RSF calls for Equatorial Guinean cartoonist’s immediate release

Reporters Without Borders (RSF) is relieved to learn that the prosecutor’s office in Malabo, the capital of Equatorial Guinea, has finally decided to drop charges against Ramón Nse Ebalé, a cartoonist who has been held since mid-September. RSF calls for his immediate release.

After more than five months in the city’s Black Beach prison, Ebalé was taken before a court in Malabo yesterday and, at the end of the hearing, the state prosecutor requested his release because of an “absence of clear evidence.” But Ebalé has not yet been freed and no date has so far been set for any further hearing in the case.



Ebalé has been held since 16 September 2017 on a charge of “forging money and money laundering." He has always denied the charge and says the real reason for his arrest was his cartoons of President Teodoro Obiang Nguema Mbasogo.

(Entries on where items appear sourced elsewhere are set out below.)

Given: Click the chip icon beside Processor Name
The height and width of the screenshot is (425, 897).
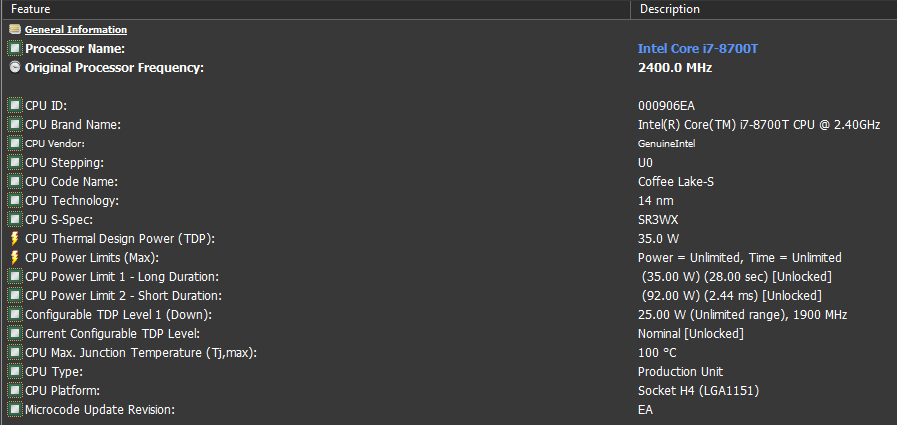Looking at the screenshot, I should [14, 49].
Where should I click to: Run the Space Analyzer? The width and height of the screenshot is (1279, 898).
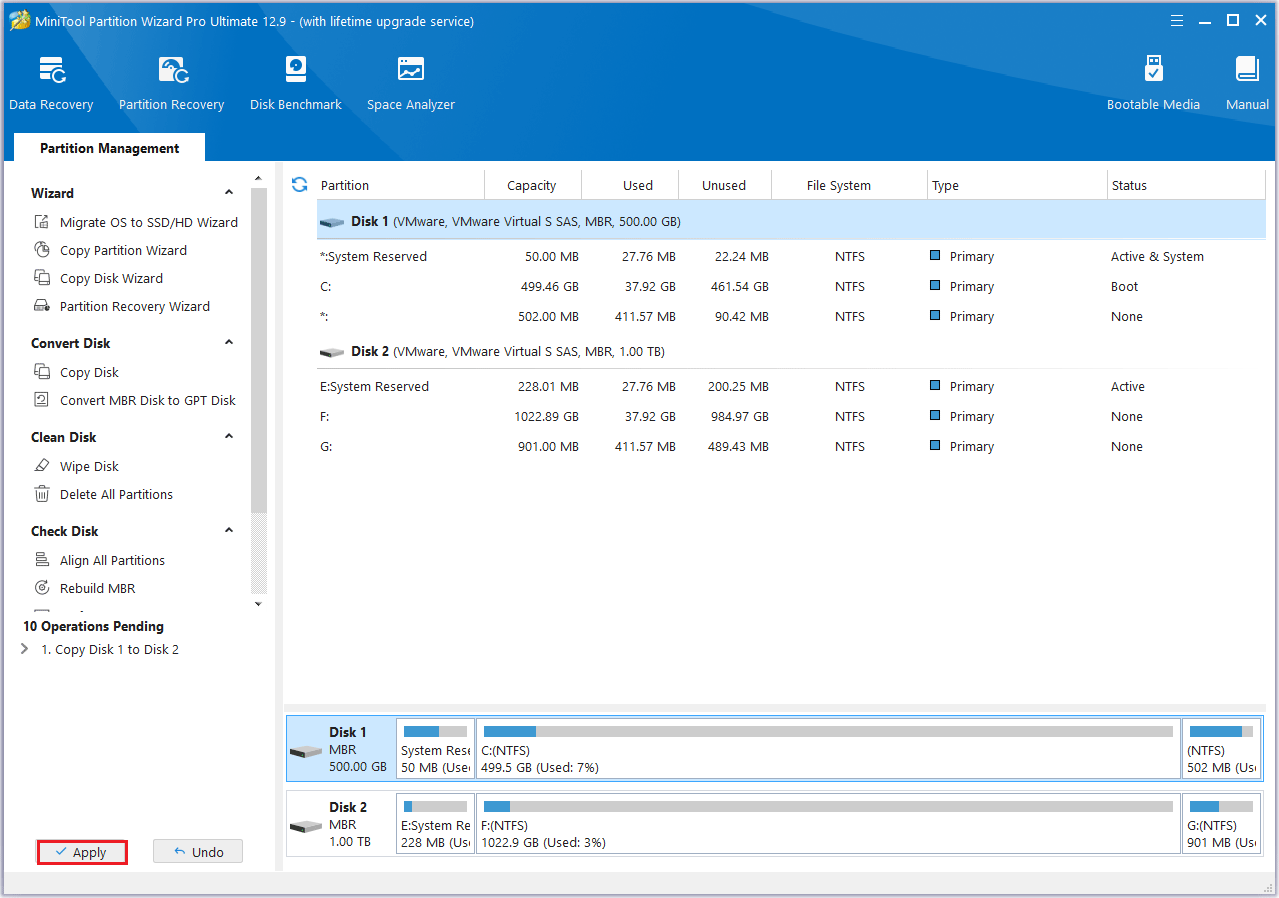click(x=410, y=80)
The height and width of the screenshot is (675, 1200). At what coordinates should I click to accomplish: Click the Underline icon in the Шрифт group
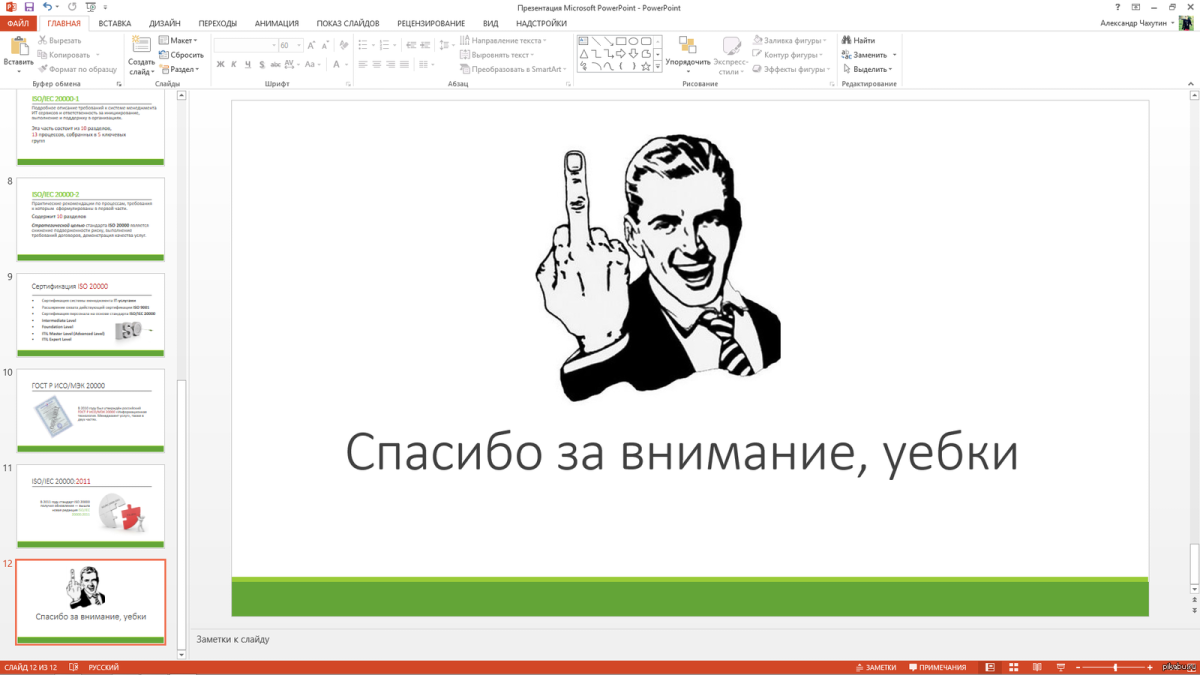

We call for Ramón Nse Ebalé’s immediate release,” RSF said. “The state prosecutor’s request just confirms the lack of any grounds for the charges brought against him. His detention has continued for too long.”



RSF and 17 other international NGOs sent a joint open letter to the president on 15 November calling for Ebalé’s immediate release. An online campaign was then launched in December with the hashtag #FreeNseRamon.



Equatorial Guinea is ranked 171st out of 180 countries in RSF's 2017 World Press Freedom Index.